JOVENEL MOISE, President of Haiti, said the mission of the United Nations had never been so important, and thus, it was necessary to adapt the Organization to modern realities on the ground. Expressing support for any initiative that could contain crises and seek the peaceful resolution of conflicts, he encouraged the United Nations to move along the path of conflict prevention. Haiti had always spoken out against the proliferation of nuclear weapons, and he condemned States’ blatant desire to acquire and increase nuclear arsenals. He also expressed concern about the ongoing crises in Syria and Venezuela, as well as the conflict between Israelis and Palestinians.
Haiti was deeply committed to the environmental facets of sustainable development, he said, and sought to build resilience against natural disasters that had consistently beleaguered its people and brother countries in the Caribbean. His Government was committed to the Paris Agreement on climate change, and wished to see those countries most responsible for greenhouse gas production contribute the resources necessary for implementing that deal. In the Caribbean, recent climatic events had drawn attention to the ways in which climate affected Haiti. Such weather phenomena were due to the impact of humans on the environment, he stressed. In January 2018, when Haiti assumed the presidency of the Caribbean Community (CARICOM), it would organize a regional conference aimed at establishing an inter-State commission that would devise a strategy for addressing climate issues, such as the availability of climate insurance.
More broadly, he said Haiti had taken steps to consolidate democracy and the rule of law, having made significant efforts to promote development and political stability. Noting that corruption had “infected” and shrunk Haiti’s economy, and compromised its political situation, he said it was time that official development aid (ODA) and domestic resources upheld the interests of the Haitian nation. Corruption had prevented basic resources from being allocated to citizens, depriving them of adequate energy distribution, quality education, drinking water and socioeconomic opportunities. Haiti’s new leaders were waging an unwavering struggle against such behaviour. Efforts were also under way to guarantee the independence of and increase the effectiveness of the judicial apparatus.

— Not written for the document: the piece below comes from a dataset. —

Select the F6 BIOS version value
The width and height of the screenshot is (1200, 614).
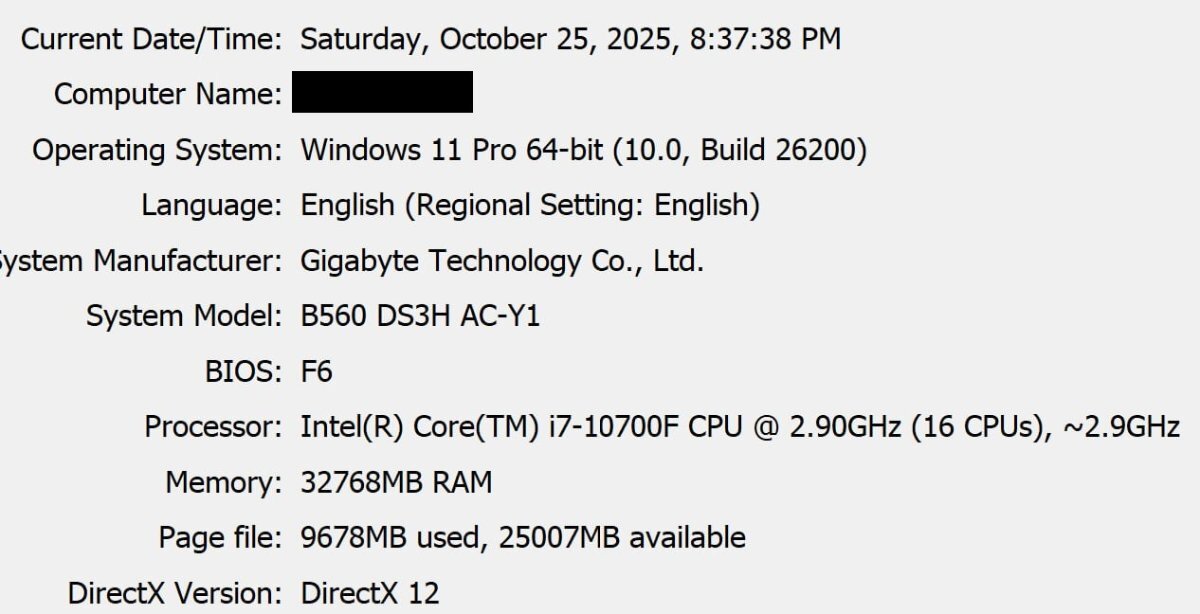pos(316,372)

While the international community had spent more than a decade supporting security in Haiti, and had provided help when disaster struck, he said Haiti was using all levers available to grow the economy, despite its limited resources. It was striving to create decent jobs for young people, and had made human resources management part of the State reform process. His Government was determined to provide opportunities to the most vulnerable members of society, to ensure they were not tempted to leave the country, many times under life-threatening conditions. Haiti could not allow institutions to be weakened or corruption to widen the distance between citizens and the State. Haitians were acutely aware that they were responsible for their country’s development, he continued.
Addressing two phenomena stemming from the United Nations presence in Haiti — the odious sexual abuse and exploitation by peacekeepers and United Nations staff, and the cholera epidemic — he said the Organization was morally obliged to provide the recourses to ensure that cholera left the country. Improving Haiti’s health system, including by eradicating cholera, was a priority for his Government. Despite some progress, the number of cholera victims stood at 10,000 people and continued to grow. Further, there were tens of thousands of cholera orphans. The United Nations must live by and give tangible form to its noble ideals, he stressed, by shouldering all its responsibilities to remedy the situation, which had caused grave harm to the Haitian people.